The number of lines holding "will" in the listing below is all you should give.

::::

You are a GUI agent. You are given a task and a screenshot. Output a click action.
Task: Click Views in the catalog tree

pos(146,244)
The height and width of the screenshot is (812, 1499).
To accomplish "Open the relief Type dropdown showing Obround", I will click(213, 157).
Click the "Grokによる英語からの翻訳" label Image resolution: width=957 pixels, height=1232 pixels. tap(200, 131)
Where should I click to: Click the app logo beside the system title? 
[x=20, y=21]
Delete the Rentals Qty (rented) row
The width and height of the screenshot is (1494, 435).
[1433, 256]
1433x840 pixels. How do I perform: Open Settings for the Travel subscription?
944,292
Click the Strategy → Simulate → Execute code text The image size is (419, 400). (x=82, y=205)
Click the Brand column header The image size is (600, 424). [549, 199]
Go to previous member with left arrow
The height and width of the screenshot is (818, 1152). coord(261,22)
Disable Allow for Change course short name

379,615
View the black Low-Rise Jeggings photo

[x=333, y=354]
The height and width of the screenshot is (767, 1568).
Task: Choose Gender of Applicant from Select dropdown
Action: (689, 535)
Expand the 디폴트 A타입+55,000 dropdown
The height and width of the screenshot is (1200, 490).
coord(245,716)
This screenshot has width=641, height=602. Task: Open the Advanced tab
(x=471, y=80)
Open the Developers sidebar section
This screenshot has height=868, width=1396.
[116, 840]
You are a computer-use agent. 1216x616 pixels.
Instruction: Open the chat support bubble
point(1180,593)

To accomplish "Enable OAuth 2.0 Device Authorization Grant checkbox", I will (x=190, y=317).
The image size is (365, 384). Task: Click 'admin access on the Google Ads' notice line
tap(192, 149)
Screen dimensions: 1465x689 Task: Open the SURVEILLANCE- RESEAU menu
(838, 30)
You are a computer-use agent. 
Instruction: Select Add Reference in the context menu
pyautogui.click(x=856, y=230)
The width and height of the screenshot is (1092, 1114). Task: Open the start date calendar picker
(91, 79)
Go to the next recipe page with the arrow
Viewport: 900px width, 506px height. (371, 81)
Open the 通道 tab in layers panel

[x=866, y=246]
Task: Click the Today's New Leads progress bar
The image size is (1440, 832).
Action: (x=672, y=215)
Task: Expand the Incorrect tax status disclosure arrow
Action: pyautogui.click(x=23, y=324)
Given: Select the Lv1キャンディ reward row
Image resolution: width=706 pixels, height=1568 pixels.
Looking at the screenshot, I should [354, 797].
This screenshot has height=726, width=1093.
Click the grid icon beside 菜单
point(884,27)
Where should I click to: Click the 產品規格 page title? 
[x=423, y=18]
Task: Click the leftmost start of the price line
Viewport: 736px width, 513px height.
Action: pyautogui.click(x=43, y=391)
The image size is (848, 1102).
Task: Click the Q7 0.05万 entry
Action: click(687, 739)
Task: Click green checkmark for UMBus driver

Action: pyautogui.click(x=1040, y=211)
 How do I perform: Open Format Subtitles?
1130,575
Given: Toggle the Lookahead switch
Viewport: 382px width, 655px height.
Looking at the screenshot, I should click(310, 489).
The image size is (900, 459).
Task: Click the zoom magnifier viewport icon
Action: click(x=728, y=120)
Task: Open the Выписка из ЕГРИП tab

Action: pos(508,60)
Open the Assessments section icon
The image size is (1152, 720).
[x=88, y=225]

::::

*Response to the exercise*:
2